Check each line of the records below and collect those holding "agent".

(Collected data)

"""

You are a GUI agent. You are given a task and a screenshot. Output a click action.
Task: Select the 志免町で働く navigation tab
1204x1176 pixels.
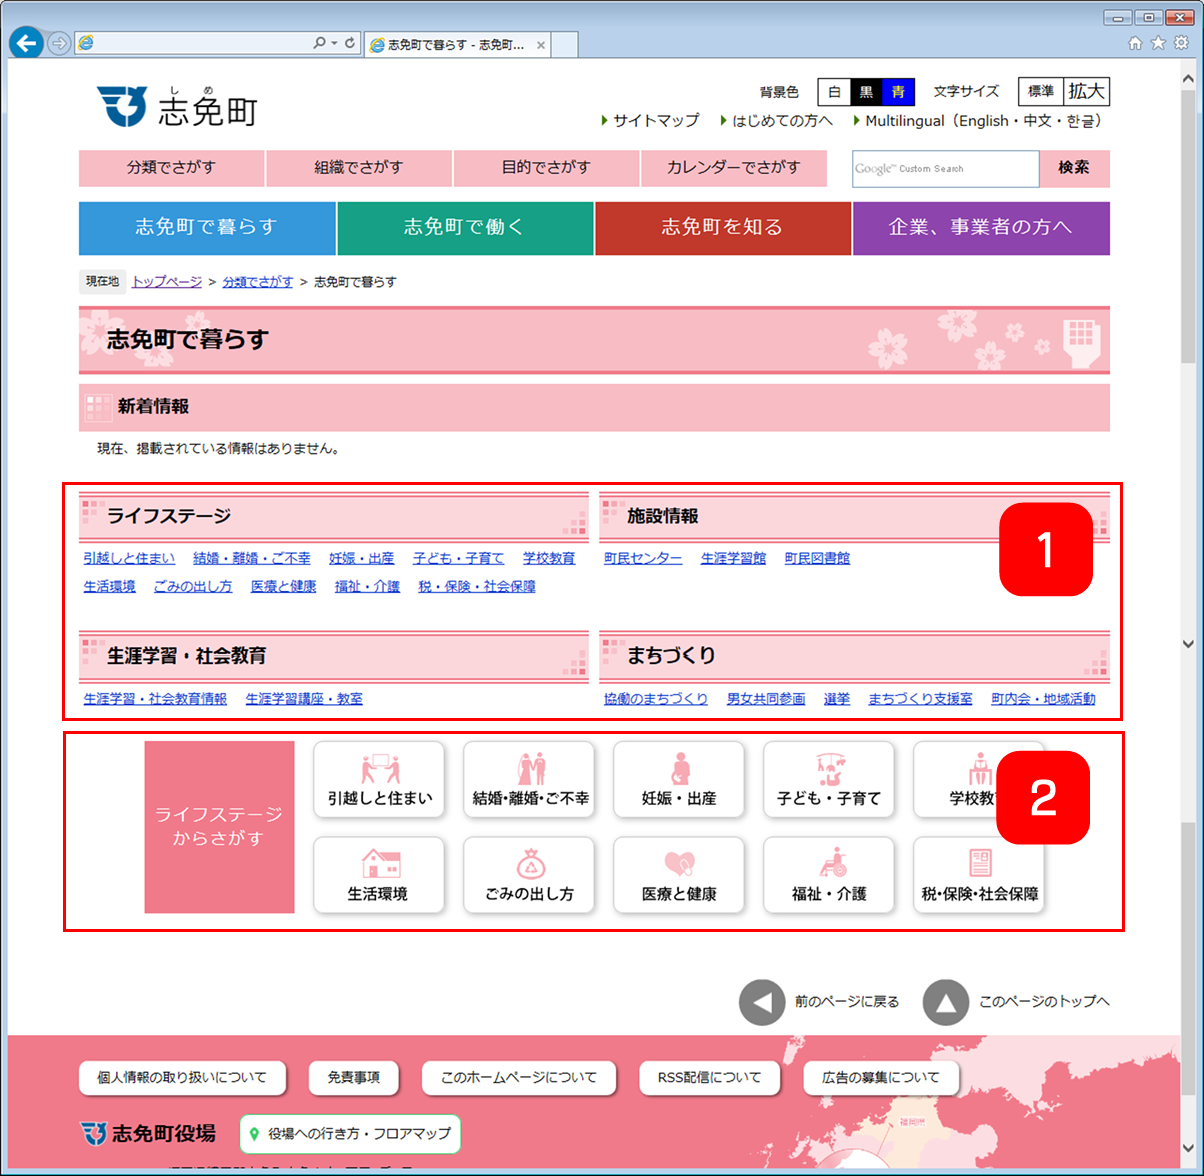point(465,228)
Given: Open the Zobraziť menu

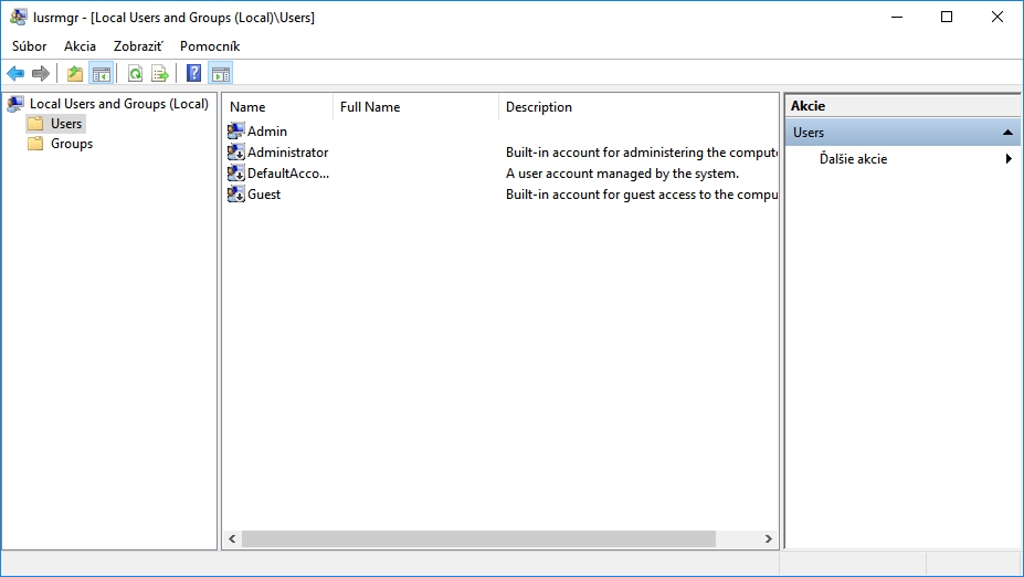Looking at the screenshot, I should pyautogui.click(x=138, y=46).
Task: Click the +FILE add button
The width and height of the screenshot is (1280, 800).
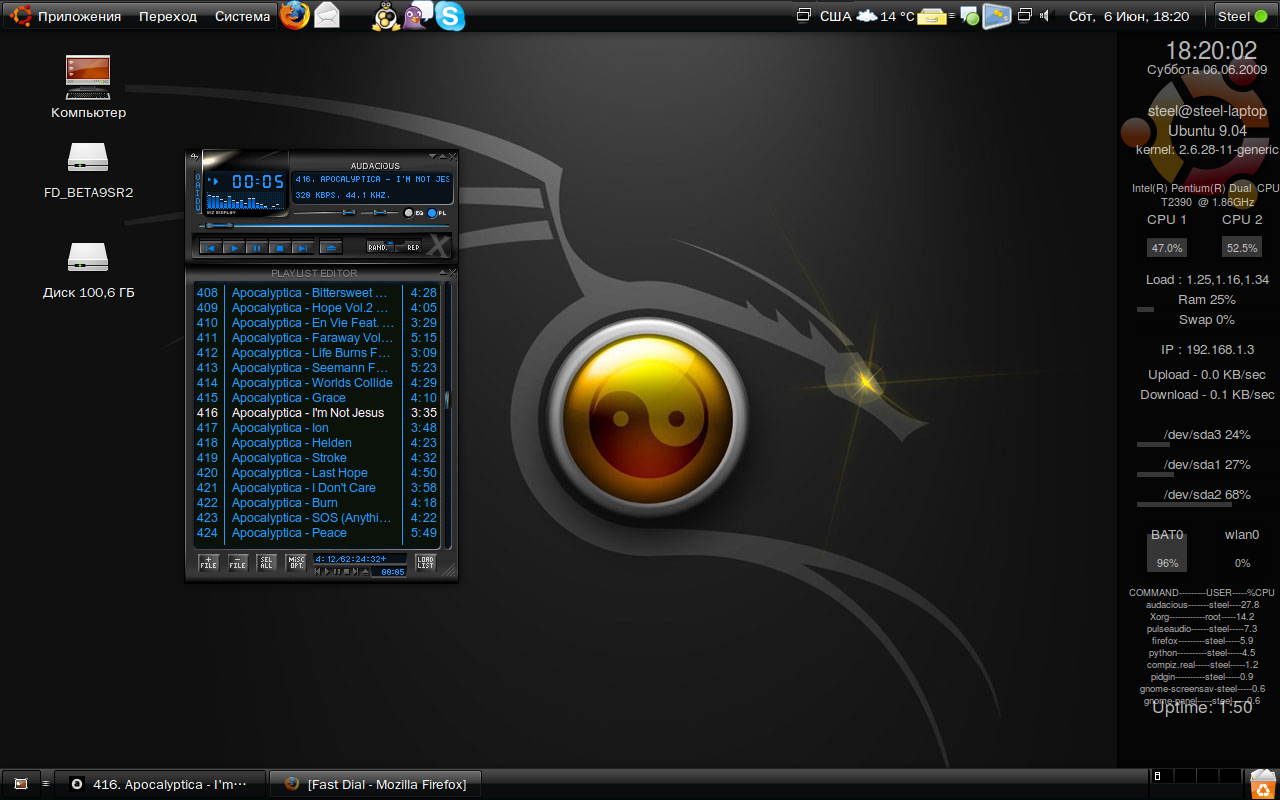Action: point(208,563)
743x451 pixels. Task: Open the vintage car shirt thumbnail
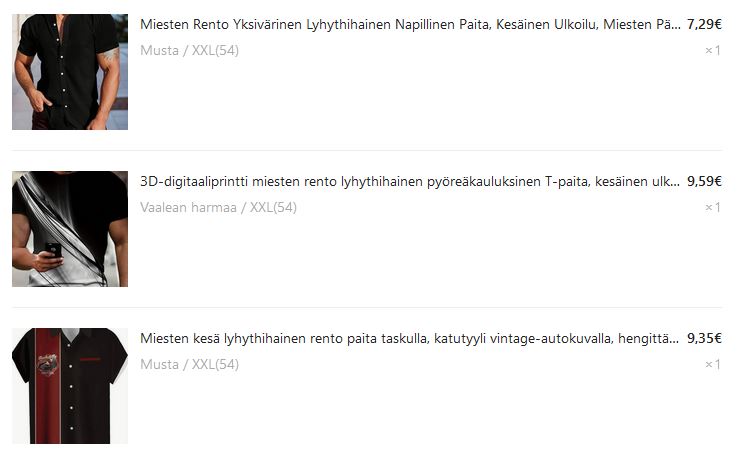(70, 386)
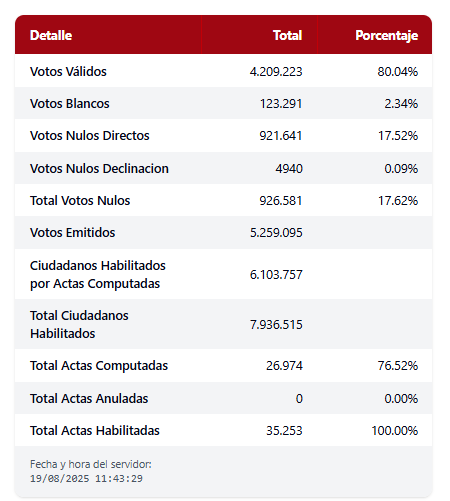Image resolution: width=450 pixels, height=501 pixels.
Task: Click the 80.04% valid votes percentage
Action: click(x=398, y=72)
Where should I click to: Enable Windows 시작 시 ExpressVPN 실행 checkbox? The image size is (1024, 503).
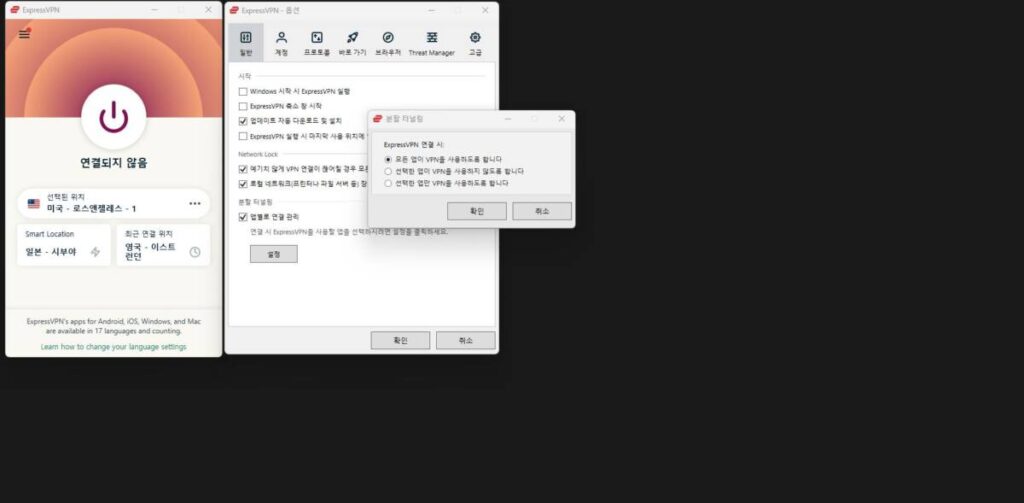(243, 91)
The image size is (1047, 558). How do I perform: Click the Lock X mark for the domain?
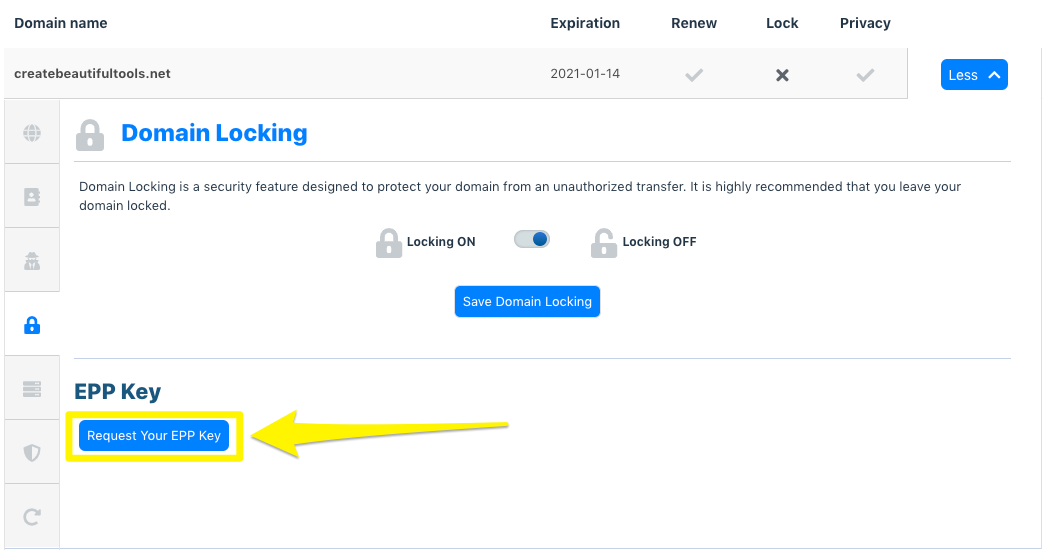[782, 75]
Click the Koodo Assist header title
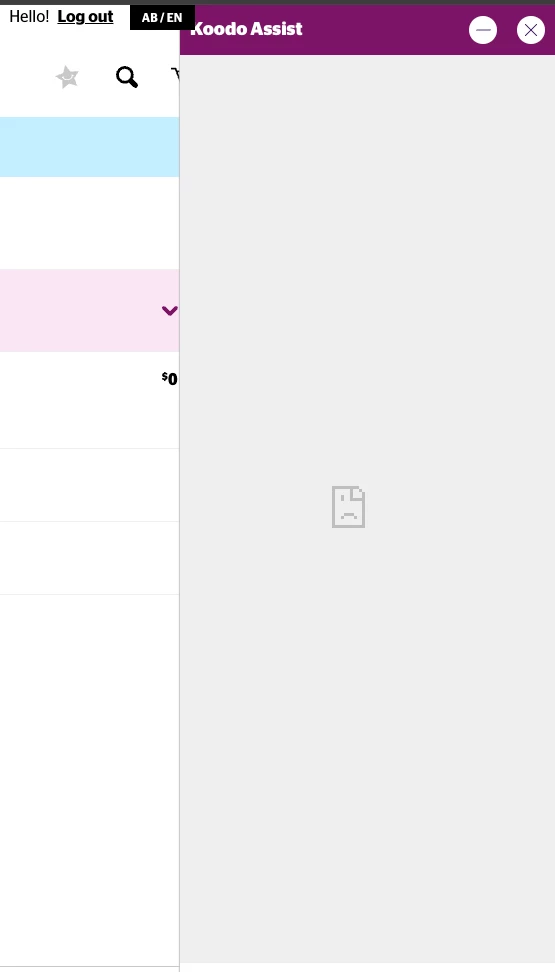This screenshot has height=972, width=555. point(247,29)
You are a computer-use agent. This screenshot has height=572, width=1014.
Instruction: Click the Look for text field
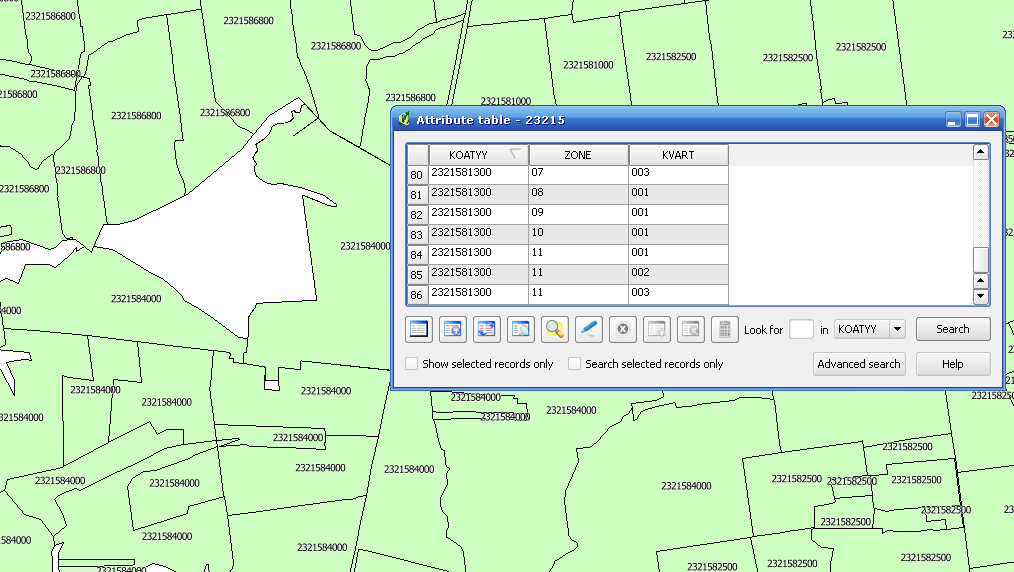tap(801, 329)
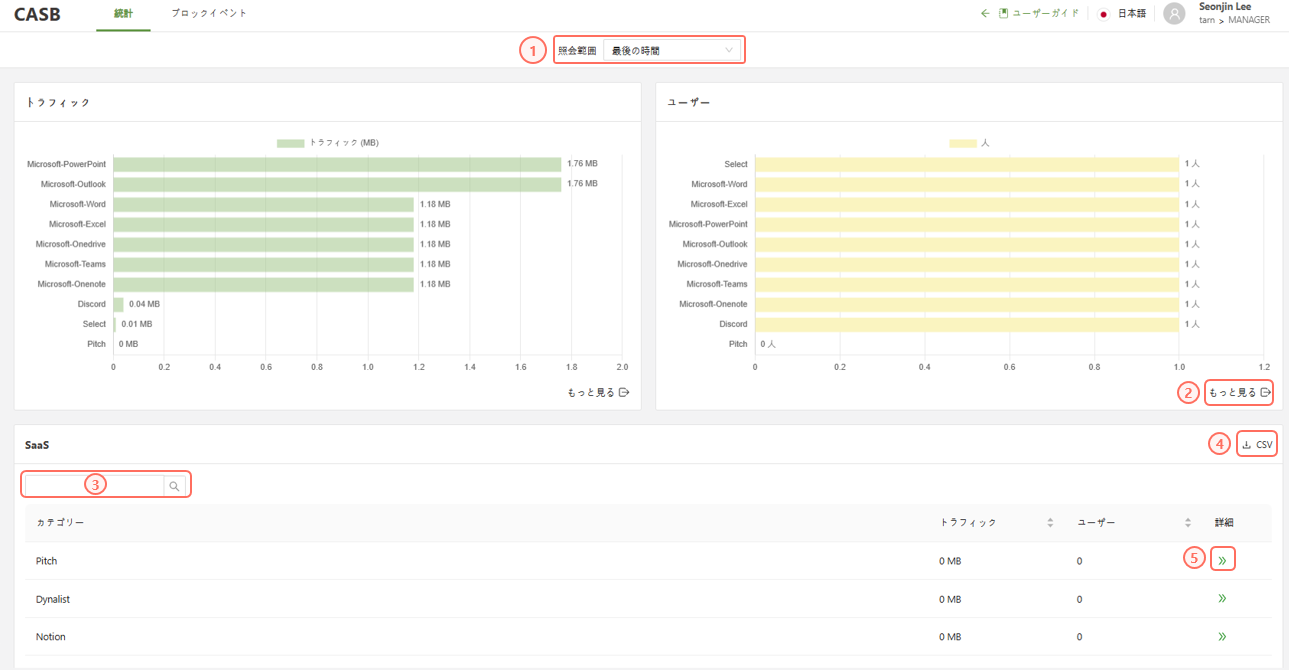The image size is (1289, 670).
Task: Click the SaaS search input field
Action: (94, 486)
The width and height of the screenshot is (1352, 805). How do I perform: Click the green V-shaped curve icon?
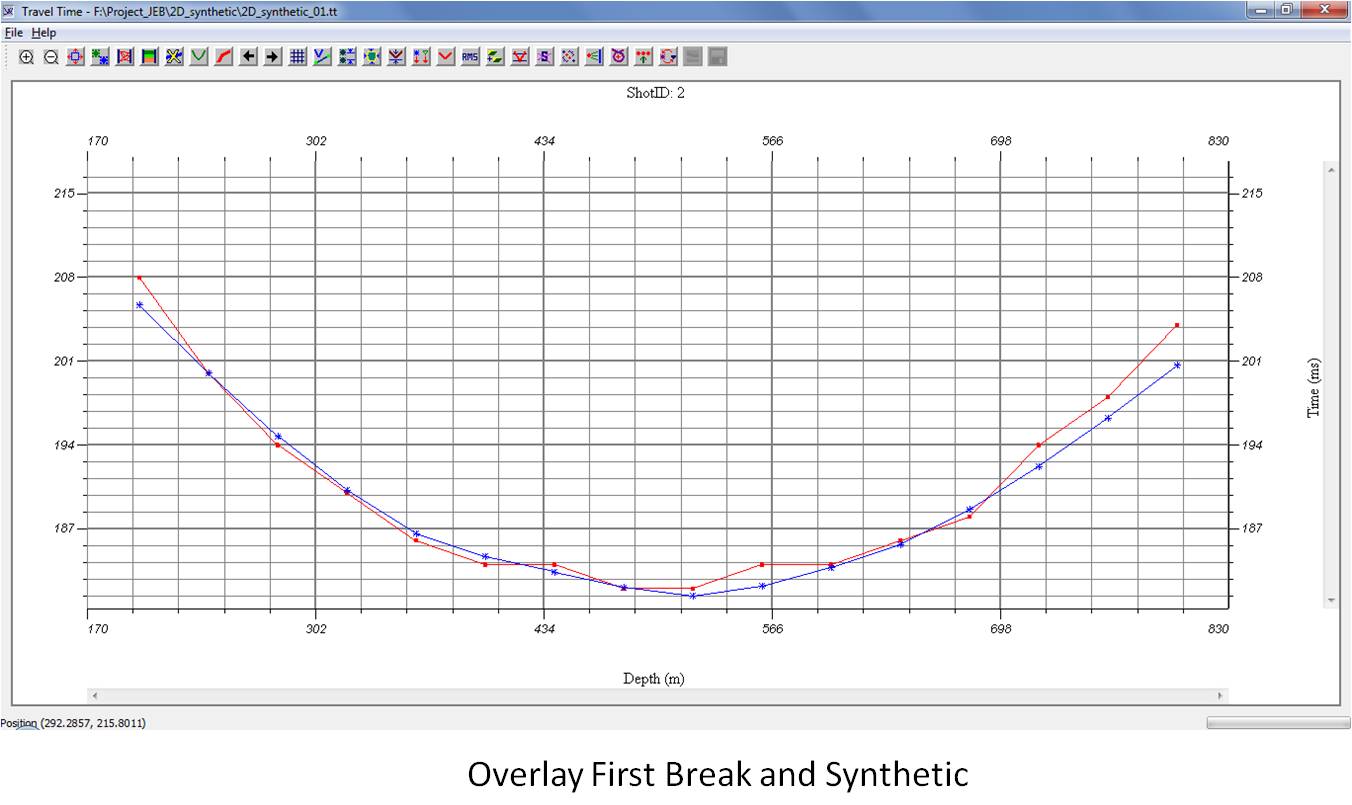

"""

ANSWER SPACE =>
You are a GUI agent. You are given a task and a screenshot. Output a click action.
You are a computer-use agent. This screenshot has height=572, width=1014.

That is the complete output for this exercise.